C'est avec effroi que j'entrai pour la première fois dans le hall" de l'usine de Saint-Ouen. Je me disais : « Mon vieux, tu vas souffrir. Est-ce que tu pourras tenir dans ce vacarme?»

Je voyais les autres, d'abord les traceurs, dont le travail exige calme, concentration. Debout devant de vastes marbres, ils poussaient le trusquin, un trait, s'arrêtaient pour lire sur de grandes feuilles bleues les dessins, une nouvelle cote à reporter. Je voyais ça dans le bruit comme un tour de force, en m'étonnant aussi qu'un hall si bruyant, si agité, puisse être un atelier d'outillage.

Comment faisaient-ils les fraiseurs, les tourneurs, les rectifieurs, pour ne pas perdre le nord ? Les autres devaient être bâtis d'une manière spéciale nécessaire à l'industrie. J'essaierai d'être fait comme eux.

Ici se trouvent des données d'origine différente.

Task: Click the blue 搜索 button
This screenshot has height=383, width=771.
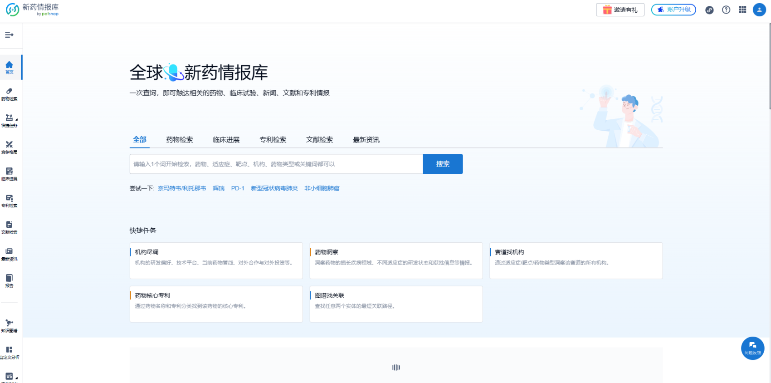Action: 443,164
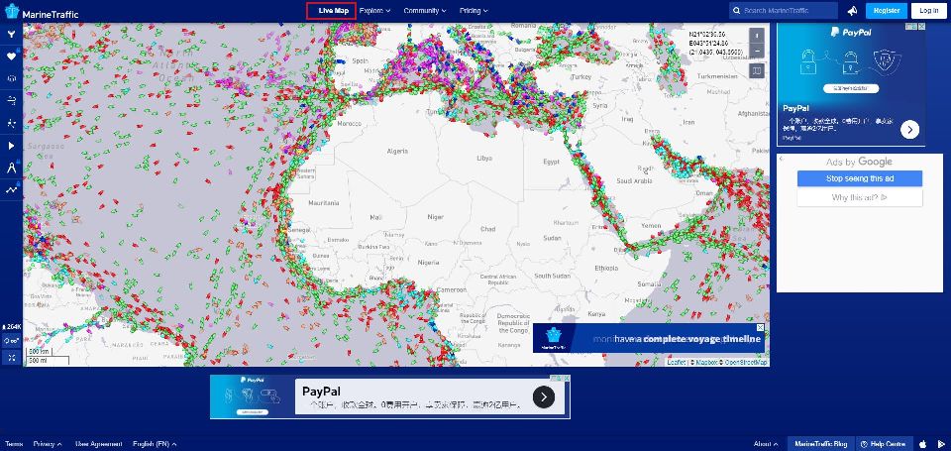Open the map layers icon under zoom controls
The height and width of the screenshot is (451, 951).
point(758,70)
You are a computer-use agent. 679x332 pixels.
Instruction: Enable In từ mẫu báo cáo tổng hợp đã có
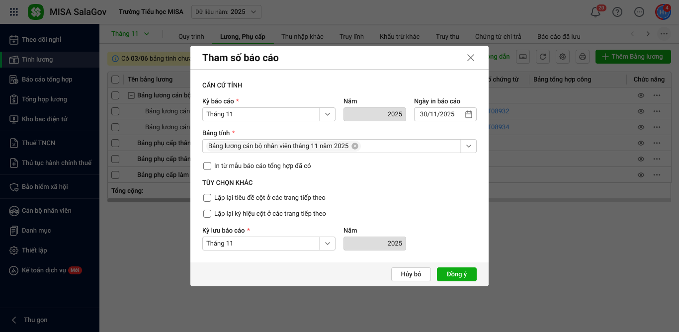207,166

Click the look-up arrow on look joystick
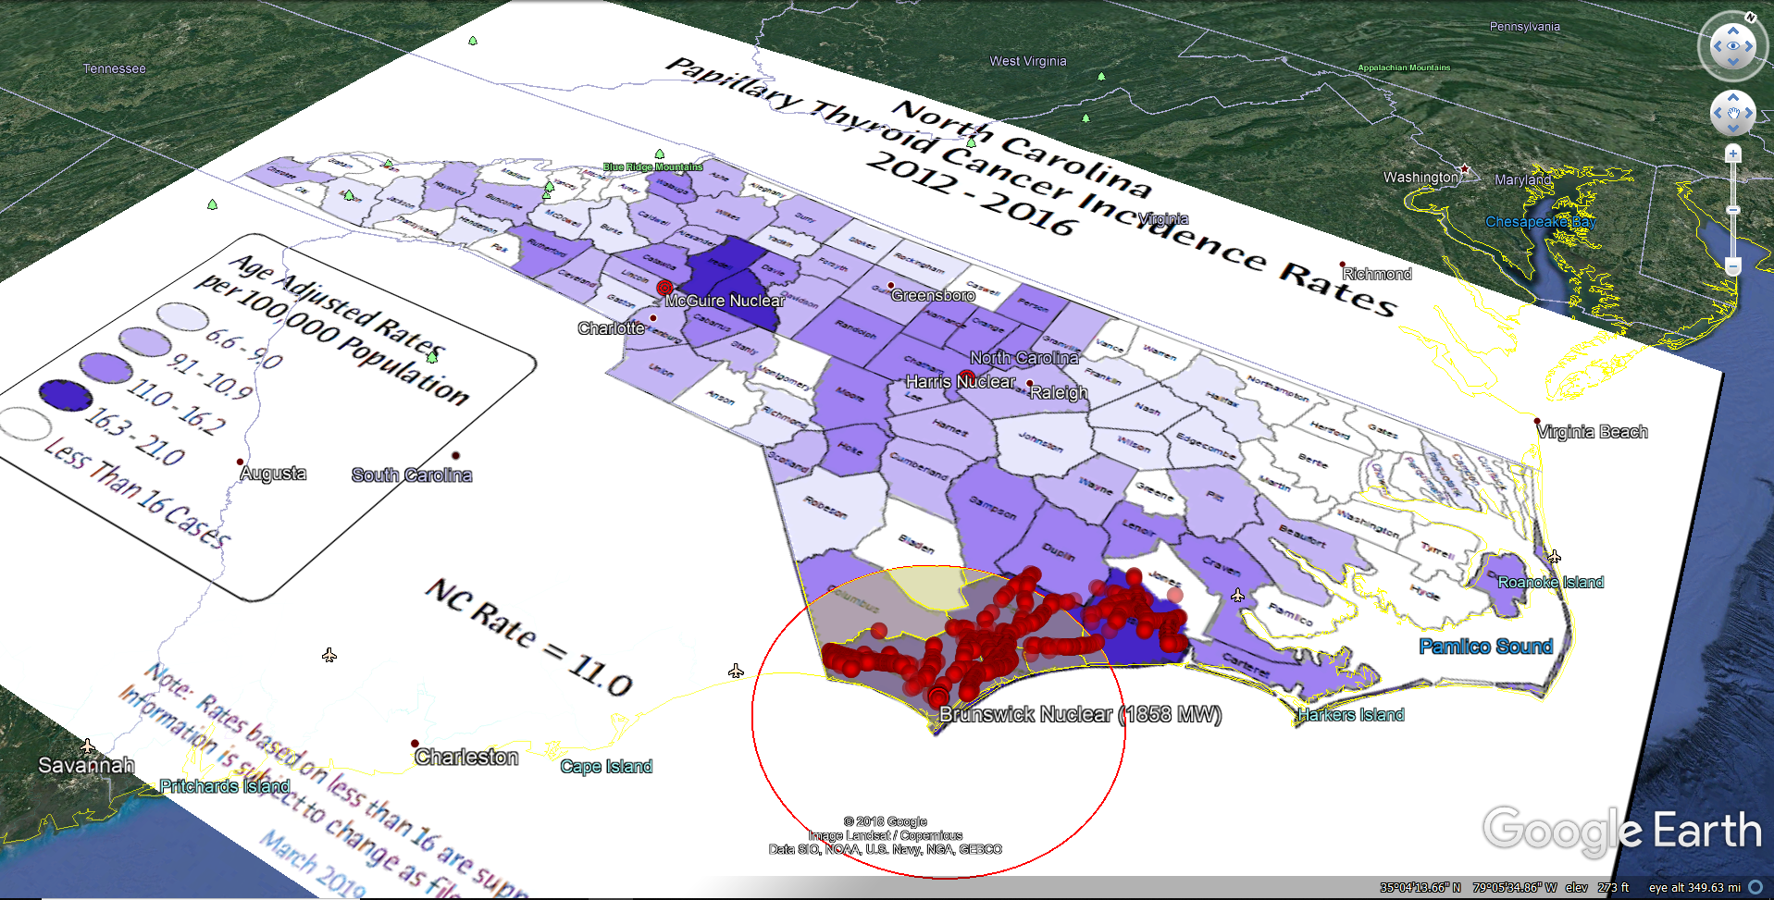click(1733, 31)
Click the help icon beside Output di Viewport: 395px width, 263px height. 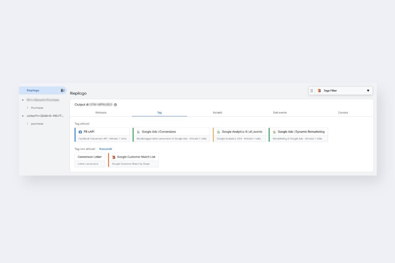pyautogui.click(x=116, y=105)
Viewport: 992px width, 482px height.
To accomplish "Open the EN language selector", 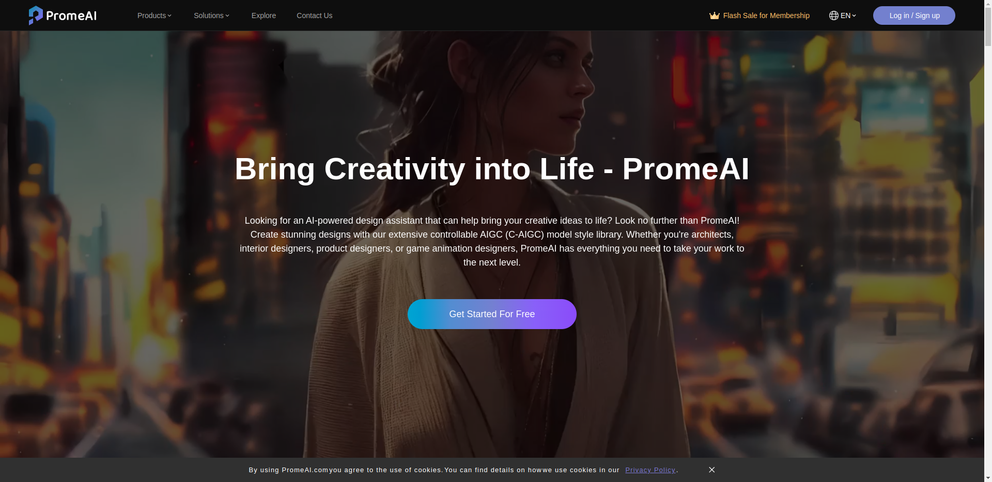I will point(843,15).
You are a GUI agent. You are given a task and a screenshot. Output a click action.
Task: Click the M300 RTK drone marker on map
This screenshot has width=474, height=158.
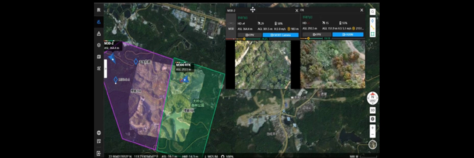click(x=184, y=79)
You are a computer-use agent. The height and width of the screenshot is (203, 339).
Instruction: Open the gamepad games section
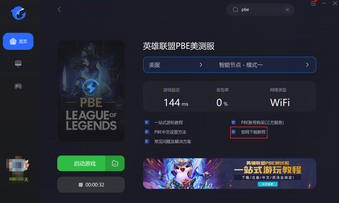(18, 86)

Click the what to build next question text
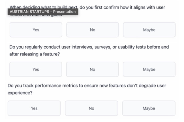point(122,7)
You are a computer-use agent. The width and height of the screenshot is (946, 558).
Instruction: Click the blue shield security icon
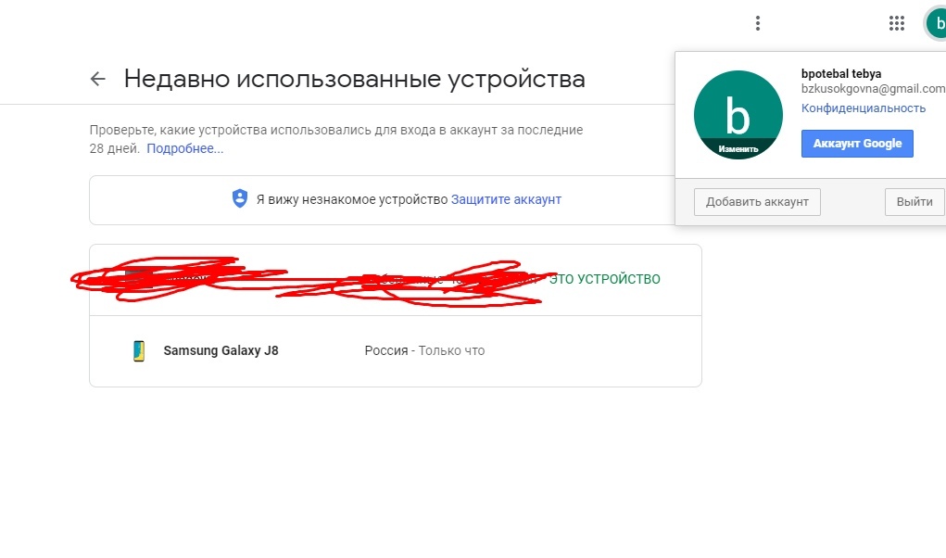pyautogui.click(x=240, y=198)
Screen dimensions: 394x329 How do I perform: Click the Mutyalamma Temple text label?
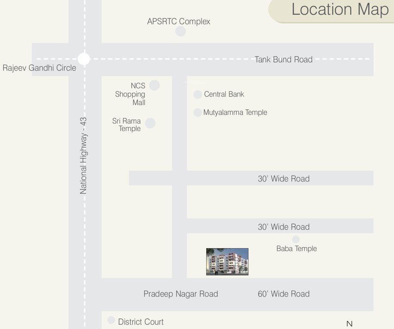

Tout l'espace, du sol à la toiture du hall, était haché, occupé, sillonné par le mouvement des machines. Des ponts roulants couraient au-dessus des établis. Au sol, dans d'étroites travées", des chariots électriques se gênaient pour circuler. Il n'y avait plus de place pour la fumée.

Des presses colossales, dans le fond du hall, découpaient des longerons", des capots", des ailes", avec un bruit pareil à des explosions. Entre-temps, la mitraillade des marteaux-revolvers de la chaudronnerie reprenait le dessus sur le vacarme des machines....

Je me répétais : « Mon pauvre vieux, est-ce que tu pourras vivre là, est-ce que tu seras aussi fort que les autres ? » serrant sous mon bras mon paquet d'outils personnels, joint à un casse-croûte dans un journal. Ce pain qui sentait le fer me semblait bien dur à gagner.

Les équipes d'ajusteurs-outilleurs travaillaient au montage des matrices à emboutir et à découper, nécessaires aux grosses presses. Dans le travail, les équipes devenaient rivales : les compagnons se disputaient l'aide des ponts roulants, l'usage des petites meules pneumatiques plus dévorantes de métal que les plus grosses limes.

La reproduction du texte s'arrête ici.